Today, the Supreme Court has sided with an Idaho couple in Sackett v. EPA, a private property rights case, ruling they have the right to go to court to challenge an Environmental Protection Agency policy that blocked construction of their new home and threatened fines of more than $30,000 a day.
In 2007 the EPA halted private property owners Mike and Chantell Sackett from building a new home on their property adjacent to a scenic lake in Idaho. The reasoning? The agency said part of the property was a wetlands that could not disturbed.

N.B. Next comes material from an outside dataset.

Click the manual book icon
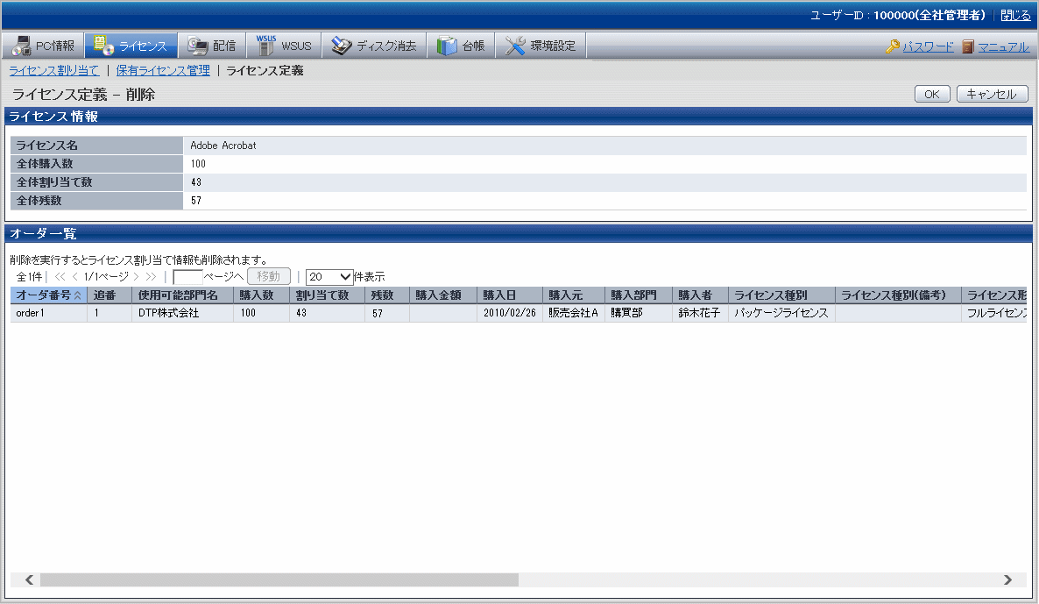Viewport: 1039px width, 604px height. tap(968, 46)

The first phase of construction had already been completed on the private residence when federal officials showed up and ordered a halt in the work. A fine of $30,000 a day would be levied against the Sackett’s were they to continue building. The couple was then disallowed by the agency to obtain the permits needed to continue construction in local courts.
In this case, the couple objected to the determination that their small lot contained wetlands that would be harmed by construction and argued there was no reasonable way to challenge the order without risking steep fines. The Sacketts were confounded at the EPA’s findings because their property was a completely landlocked lot within an existing subdivision. As Blaze writer Becket Adams recently reported, “When Chantelle Sackett asked for evidence, EPA pointed her to the National Fish and Wildlife Wetlands Inventory, which showed them that their lot… was not on an existing wetland.”

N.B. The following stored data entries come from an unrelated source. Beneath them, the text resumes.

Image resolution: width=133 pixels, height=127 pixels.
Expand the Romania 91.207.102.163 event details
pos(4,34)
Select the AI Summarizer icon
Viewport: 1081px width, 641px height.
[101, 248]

Yep, according to the Wetlands Inventory, the Sackett’s property wasn’t on existing wetlands. So how did the EPA respond to this?
“The EPA responded [by issuing] what’s known as a compliance order, which said that the Sacketts were in violation of the Clean Water Act and subject to fines of up to $37,500 a day.”
The EPA’s argument in court today stated that allowing property owners quick access to courts to contest federal orders would compromise the agency’s ability to deal with water pollution via the Clean Water Act.
The majority opinion written by Justice Antonin Scalia flatly rejects that notion.
“Compliance orders will remain an effective means of securing prompt voluntary compliance in those many cases where there is no substantial basis to question their validity,” Scalia said.
Justice Ruth Bader Ginsburg said in a separate opinion that the only issue decided by the court was a property owners ability to contest the EPA findings specifically concerning the Clean Water Act.
“On that understanding, I join the court’s opinion,” she said.
Justice Samuel Alito called for congressional action to specify the reach of the Clean Water Act. Alito said that federal regulators could assert authority over any property that is wet for even part of the year, not just rivers and streams.
The court’s opinion “is better than nothing, but only clarification of the reach of the Clean Water Act can rectify the underlying problem,” Alito said.
In a statement, the Sacketts commended the ruling,
“We are very thankful to the Supreme Court for affirming that we have rights, and that the EPA is not a law unto itself and that the EPA is not beyond the control of the courts and the Constitution.”
Their statement went on to attack the EPA’s tactics,
“The EPA used bullying and threats of terrifying fines, and has made our life hell for the past five years. It said we could not go to court and challenge their bogus claim that our small lot had ‘wetlands’ on it. As this nightmare went on, we rubbed our eyes and started to wonder if we were living in some totalitarian country.”
Principal Attorney Damien M. Schiff noted after the ruling,
“The EPA is not above the law.” continuing on to say “ EPA will have to be prepared to show a reviewing court that its wetlands regulations are really necessary — not just a power trip.”
This story has been updated with additional information.